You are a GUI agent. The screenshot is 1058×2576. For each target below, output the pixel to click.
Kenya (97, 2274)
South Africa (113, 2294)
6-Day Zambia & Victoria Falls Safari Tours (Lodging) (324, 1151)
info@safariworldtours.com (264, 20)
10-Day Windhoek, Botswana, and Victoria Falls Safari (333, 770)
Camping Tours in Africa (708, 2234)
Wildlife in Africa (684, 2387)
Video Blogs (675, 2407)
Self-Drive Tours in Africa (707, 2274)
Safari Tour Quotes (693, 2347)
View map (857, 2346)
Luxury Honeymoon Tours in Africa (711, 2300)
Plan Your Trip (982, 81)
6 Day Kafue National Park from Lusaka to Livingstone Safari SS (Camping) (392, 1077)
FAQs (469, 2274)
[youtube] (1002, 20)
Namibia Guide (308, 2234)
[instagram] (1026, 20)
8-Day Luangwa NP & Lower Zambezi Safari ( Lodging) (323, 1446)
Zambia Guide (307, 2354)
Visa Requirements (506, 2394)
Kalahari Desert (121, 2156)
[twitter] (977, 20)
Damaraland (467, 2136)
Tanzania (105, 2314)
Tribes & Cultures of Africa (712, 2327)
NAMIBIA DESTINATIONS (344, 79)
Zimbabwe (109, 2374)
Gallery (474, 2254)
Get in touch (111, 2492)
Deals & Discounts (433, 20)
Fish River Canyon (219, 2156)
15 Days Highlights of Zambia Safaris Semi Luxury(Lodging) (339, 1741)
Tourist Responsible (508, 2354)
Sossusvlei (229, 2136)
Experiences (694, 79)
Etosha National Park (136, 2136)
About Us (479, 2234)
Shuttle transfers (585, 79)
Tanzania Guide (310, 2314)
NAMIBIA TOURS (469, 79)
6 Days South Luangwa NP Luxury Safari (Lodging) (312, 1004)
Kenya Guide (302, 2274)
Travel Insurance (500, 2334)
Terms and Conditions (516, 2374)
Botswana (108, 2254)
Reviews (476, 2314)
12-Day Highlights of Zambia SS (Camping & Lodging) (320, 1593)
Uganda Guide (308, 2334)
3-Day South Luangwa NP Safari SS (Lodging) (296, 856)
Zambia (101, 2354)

____________________

TASK BRIEF - Copy out the range of lines above starting at the line with "info@safariworldtours.com (264, 20)" and ending at the line with "Damaraland (467, 2136)", exactly and including both.

OUTPUT OF THE TASK -
info@safariworldtours.com (264, 20)
10-Day Windhoek, Botswana, and Victoria Falls Safari (333, 770)
Camping Tours in Africa (708, 2234)
Wildlife in Africa (684, 2387)
Video Blogs (675, 2407)
Self-Drive Tours in Africa (707, 2274)
Safari Tour Quotes (693, 2347)
View map (857, 2346)
Luxury Honeymoon Tours in Africa (711, 2300)
Plan Your Trip (982, 81)
6 Day Kafue National Park from Lusaka to Livingstone Safari SS (Camping) (392, 1077)
FAQs (469, 2274)
[youtube] (1002, 20)
Namibia Guide (308, 2234)
[instagram] (1026, 20)
8-Day Luangwa NP & Lower Zambezi Safari ( Lodging) (323, 1446)
Zambia Guide (307, 2354)
Visa Requirements (506, 2394)
Kalahari Desert (121, 2156)
[twitter] (977, 20)
Damaraland (467, 2136)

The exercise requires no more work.